Document section:
* * *
Trivest Partners, L.P. is the oldest private equity firm in the Southeast U.S., founded in 1981, and focuses exclusively on founder and family-owned businesses. Trivest is headquartered in Miami, Florida with regional offices in Charlotte, Chicago, Los Angeles, New York and Toronto. Trivest has provided "Private Equity for Founders" in the lower middle market through its flexibility in transaction structuring and related "Just Say No" program, which eliminates the typical pain points faced by founders looking to outside investment. The firm is largely industry-agnostic, but focuses on investments in the consumer, business services, healthcare, value-added distribution and niche manufacturing sectors.

Overview
The Trivest team is led by Managing Partner Troy D. Templeton. Troy joined the firm in 1989 and plays a key leadership role in Trivest's buyout activities, investment sourcing, resource allocation, portfolio oversight and firm administration. Jamie Elias, David Gershman, Jorge Gross Jr., Forest Wester, Russ Wilson and Steve Reynolds are also Partners of Trivest.

Trivest was an early entrant to the leveraged buyout space in the early 1980s and has completed investments in over 350 companies representing roughly $7 billion in value since its founding. Since its inception in 1981, Trivest has raised six institutional private equity funds, with total investor commitments of over $2.5 billion, dedicated to leveraged buyout investments in founder and family-owned middle market companies. Trivest is currently actively investing from Trivest Fund VI, raised in August 2018 with commitments of $630 million. In addition, in 2017 Trivest launched the Trivest Growth Investment Fund ("TGIF"), a $225 million fund committed to making non-control and growth investments in founder and family-owned businesses. Two new funds were raised at the end of 2019, closing in early 2020: Trivest Growth Investment Fund II ("TGIF II"), a $435 million non-control fund; and Trivest Discovery Fund, a $235 million control fund, currently investing in smaller businesses within fragmented industries.
* * *
Required actions:
a) In what year did Troy D. Templeton join the firm, according to the Trivest Partners profile?
b) Update everything in the Trivest Partners profile from "Trivest Partners, L.P." down to "niche manufacturing sectors.", replacing "Toronto" with "Montreal".

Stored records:
* * *
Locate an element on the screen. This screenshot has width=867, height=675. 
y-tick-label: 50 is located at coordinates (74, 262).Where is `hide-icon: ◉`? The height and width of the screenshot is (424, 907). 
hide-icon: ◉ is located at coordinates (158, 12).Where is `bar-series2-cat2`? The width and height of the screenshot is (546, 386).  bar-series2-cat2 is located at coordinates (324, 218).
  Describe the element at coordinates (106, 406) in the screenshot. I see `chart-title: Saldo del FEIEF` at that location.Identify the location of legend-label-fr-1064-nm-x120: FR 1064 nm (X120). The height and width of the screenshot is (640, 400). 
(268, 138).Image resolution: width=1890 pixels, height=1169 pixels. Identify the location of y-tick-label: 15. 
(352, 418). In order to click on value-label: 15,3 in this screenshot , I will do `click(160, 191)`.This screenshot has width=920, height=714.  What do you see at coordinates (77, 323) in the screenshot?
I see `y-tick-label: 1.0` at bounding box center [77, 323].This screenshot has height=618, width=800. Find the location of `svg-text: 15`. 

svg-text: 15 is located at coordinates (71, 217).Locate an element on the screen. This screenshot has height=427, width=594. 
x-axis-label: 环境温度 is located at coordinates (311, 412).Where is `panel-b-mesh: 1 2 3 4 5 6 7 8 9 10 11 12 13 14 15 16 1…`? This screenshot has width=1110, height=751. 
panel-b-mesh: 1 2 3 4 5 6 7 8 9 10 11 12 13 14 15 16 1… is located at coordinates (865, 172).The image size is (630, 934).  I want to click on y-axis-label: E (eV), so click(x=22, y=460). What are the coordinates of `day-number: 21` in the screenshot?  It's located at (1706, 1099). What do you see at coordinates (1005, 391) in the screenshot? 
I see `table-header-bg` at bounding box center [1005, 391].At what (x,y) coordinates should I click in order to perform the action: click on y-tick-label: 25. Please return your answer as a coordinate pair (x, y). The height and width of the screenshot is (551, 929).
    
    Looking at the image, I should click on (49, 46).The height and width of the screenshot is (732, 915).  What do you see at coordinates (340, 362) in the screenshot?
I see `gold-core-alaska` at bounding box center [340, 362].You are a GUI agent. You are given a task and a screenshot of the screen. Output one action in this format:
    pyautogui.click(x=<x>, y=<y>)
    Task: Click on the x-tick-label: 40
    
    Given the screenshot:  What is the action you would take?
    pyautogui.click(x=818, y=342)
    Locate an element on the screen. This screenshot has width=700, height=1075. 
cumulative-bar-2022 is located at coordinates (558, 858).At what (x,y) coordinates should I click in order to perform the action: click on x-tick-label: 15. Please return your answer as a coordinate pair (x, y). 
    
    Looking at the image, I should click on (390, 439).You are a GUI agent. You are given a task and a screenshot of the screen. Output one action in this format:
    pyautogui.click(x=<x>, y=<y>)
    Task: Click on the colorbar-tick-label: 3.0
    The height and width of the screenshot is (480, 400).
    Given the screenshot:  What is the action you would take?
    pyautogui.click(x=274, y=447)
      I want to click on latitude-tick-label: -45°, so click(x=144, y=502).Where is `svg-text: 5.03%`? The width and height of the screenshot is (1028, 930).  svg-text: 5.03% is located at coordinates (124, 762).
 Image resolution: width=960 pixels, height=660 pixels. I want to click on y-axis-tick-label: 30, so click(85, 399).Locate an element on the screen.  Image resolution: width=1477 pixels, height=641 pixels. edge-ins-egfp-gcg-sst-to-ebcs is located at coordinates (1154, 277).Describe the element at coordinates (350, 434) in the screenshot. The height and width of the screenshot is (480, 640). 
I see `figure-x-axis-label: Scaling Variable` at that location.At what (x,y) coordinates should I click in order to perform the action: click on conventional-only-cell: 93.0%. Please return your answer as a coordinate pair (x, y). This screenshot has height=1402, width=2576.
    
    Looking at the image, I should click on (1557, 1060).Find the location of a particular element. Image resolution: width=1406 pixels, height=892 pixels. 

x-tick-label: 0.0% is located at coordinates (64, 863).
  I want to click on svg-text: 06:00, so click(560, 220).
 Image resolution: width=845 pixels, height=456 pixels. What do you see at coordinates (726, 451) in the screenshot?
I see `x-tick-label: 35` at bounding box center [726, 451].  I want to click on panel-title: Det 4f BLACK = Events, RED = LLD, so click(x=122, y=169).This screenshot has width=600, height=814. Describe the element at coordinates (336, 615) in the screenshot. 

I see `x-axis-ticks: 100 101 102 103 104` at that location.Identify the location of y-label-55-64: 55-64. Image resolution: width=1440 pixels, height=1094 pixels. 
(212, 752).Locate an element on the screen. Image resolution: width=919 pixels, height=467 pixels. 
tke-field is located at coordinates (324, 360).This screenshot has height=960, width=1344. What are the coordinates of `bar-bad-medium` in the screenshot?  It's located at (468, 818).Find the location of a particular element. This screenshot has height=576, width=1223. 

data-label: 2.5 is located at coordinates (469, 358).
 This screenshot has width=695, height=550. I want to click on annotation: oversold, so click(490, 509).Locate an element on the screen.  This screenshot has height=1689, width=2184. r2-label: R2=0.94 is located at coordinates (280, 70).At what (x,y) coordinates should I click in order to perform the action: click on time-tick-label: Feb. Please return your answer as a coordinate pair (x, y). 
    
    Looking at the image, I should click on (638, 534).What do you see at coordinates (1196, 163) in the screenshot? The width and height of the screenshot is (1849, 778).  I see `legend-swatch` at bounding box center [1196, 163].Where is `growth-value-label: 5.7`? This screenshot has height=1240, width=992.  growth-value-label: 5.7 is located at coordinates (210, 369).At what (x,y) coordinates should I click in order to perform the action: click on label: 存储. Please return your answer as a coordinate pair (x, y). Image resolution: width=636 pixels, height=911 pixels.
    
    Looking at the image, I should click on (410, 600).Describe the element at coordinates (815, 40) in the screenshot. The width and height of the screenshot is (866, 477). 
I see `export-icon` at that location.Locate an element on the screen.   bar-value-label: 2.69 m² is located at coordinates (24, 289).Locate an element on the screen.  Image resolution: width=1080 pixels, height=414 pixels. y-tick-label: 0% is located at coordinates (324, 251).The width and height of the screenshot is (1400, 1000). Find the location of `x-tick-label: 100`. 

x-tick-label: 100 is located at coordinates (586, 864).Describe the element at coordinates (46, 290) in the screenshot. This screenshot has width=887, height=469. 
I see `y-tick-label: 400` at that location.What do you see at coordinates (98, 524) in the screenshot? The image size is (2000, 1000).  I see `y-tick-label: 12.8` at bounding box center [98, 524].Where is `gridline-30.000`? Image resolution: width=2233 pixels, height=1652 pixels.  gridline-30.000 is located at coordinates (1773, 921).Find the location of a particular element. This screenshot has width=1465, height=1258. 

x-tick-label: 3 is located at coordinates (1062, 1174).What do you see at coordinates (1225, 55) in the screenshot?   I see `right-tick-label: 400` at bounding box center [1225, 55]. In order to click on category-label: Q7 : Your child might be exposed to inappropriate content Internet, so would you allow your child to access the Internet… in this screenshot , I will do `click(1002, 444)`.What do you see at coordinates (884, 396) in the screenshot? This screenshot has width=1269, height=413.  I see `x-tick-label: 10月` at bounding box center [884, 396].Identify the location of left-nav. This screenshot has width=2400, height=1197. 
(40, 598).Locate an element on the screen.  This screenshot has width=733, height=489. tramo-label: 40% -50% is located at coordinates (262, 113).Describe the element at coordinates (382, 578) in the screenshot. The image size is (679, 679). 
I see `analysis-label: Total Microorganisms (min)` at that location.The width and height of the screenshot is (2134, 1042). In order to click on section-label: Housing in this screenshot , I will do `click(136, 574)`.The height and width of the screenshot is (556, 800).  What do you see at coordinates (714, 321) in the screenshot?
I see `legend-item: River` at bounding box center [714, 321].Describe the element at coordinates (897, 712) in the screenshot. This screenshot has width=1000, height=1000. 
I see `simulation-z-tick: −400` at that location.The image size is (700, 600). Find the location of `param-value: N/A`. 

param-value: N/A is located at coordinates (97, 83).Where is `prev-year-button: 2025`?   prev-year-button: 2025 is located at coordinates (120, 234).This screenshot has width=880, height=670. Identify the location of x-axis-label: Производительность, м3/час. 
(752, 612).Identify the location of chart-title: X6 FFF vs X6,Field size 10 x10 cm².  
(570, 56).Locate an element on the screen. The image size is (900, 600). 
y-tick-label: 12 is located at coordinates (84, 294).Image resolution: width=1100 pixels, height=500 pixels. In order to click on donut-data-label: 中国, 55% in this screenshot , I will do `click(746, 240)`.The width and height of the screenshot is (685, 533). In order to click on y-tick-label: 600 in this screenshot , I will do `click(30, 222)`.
* * *
Solutions below:
a) 1989

b)
Trivest Partners, L.P. is the oldest private equity firm in the Southeast U.S., founded in 1981, and focuses exclusively on founder and family-owned businesses. Trivest is headquartered in Miami, Florida with regional offices in Charlotte, Chicago, Los Angeles, New York and Montreal. Trivest has provided "Private Equity for Founders" in the lower middle market through its flexibility in transaction structuring and related "Just Say No" program, which eliminates the typical pain points faced by founders looking to outside investment. The firm is largely industry-agnostic, but focuses on investments in the consumer, business services, healthcare, value-added distribution and niche manufacturing sectors.